-------- PASSAGE

An Interview With Allen & Overy’s Peerpoint

Connecting The Best Lawyers With World-Leading Organisations: An Interview With Allen & Overy’s Peerpoint

In October, Allen & Overy’s flexible resourcing platform Peerpoint launched in the U.S. Following on from the news, Lawyer Monthly speaks to Amie Davidson, Head of Peerpoint U.S, about how A&O’s flexible resourcing platform works, where the idea originated from, and how the pandemic has allowed people time to reflect on their careers. 

Would you mind telling Lawyer Monthly a little more about what Peerpoint is and how it works?

Peerpoint is a leading global flexible resourcing platform for high-quality lawyers. We connect the best lawyers with world-leading organisations on an interim or project basis. With the support, guidance and resources of the global law firm Allen & Overy behind us, we give top-tier legal talent and our clients more choice, more control and greater flexibility.

Where did the idea for Peerpoint originate from?

Peerpoint has been going since 2013 when we set up in the UK. It was originally conceived because we saw a gap in the market whereby, traditionally, there had been two paths for lawyers who wanted to continue to practice law – they’d either stay with a law firm and move up the ranks. Or, alternatively, there’s the in-house route where, after a few years in private practice, a lawyer may move in-house and take up a role within an in-house legal team and one day perhaps make General Counsel and lead a large in-house legal team.

----------------

## PROBLEM SET
1 > According to the Peerpoint interview, in what year did Peerpoint set up in the UK?
2 > Switch "interim" to "temporary" in the Peerpoint interview, and give the part starting with "Would you mind" and going on through "Peerpoint originate from?".
3 > Write the next part of the Peerpoint interview, picking up after its last sentence.

-------- DATA SEGMENT

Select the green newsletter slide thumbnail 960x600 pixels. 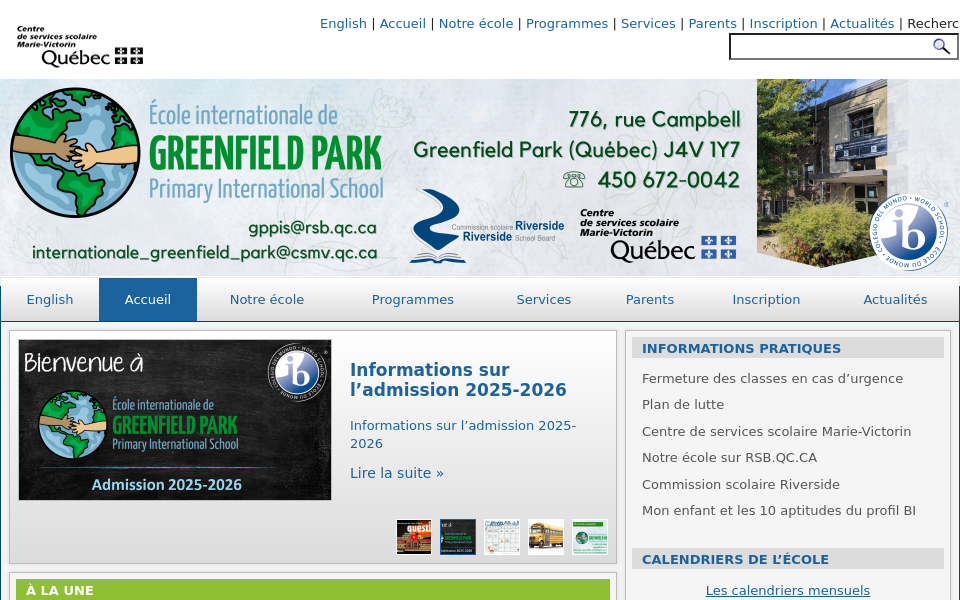click(x=590, y=537)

----------------

## OUTPUTS FOR THE TASKS
1 > 2013

2 >
Would you mind telling Lawyer Monthly a little more about what Peerpoint is and how it works?

Peerpoint is a leading global flexible resourcing platform for high-quality lawyers. We connect the best lawyers with world-leading organisations on an temporary or project basis. With the support, guidance and resources of the global law firm Allen & Overy behind us, we give top-tier legal talent and our clients more choice, more control and greater flexibility.

Where did the idea for Peerpoint originate from?

3 >
We realised that there was a demand from lawyers to do something different. At that point, a lot of lawyers who said they didn’t want to take one of those two paths tended to leave the profession. We thought that there has to be a way to retain people in the profession, but give them another alternative. Peerpoint was devised as a way to help people expand their careers and build on their portfolio of experience in their own self-directed way, outside of the parameters of these two traditional routes.

Do you think the pandemic has encouraged an increasing number of lawyers and legal professionals down alternative career paths?

I don’t know if it’s encouraged them down a particular path, but I do think that the pandemic has given a lot of people time to reflect and to pause and consider what they’re doing with their lives, what they want to do with their lives, both in and out of a work perspective. I think that, naturally, that has led to a lot of people realising that perhaps they want to take a break from what they’re currently doing or they want to pursue a slightly different career path. That’s where we’re hoping that Peerpoint can provide them with that platform to do so.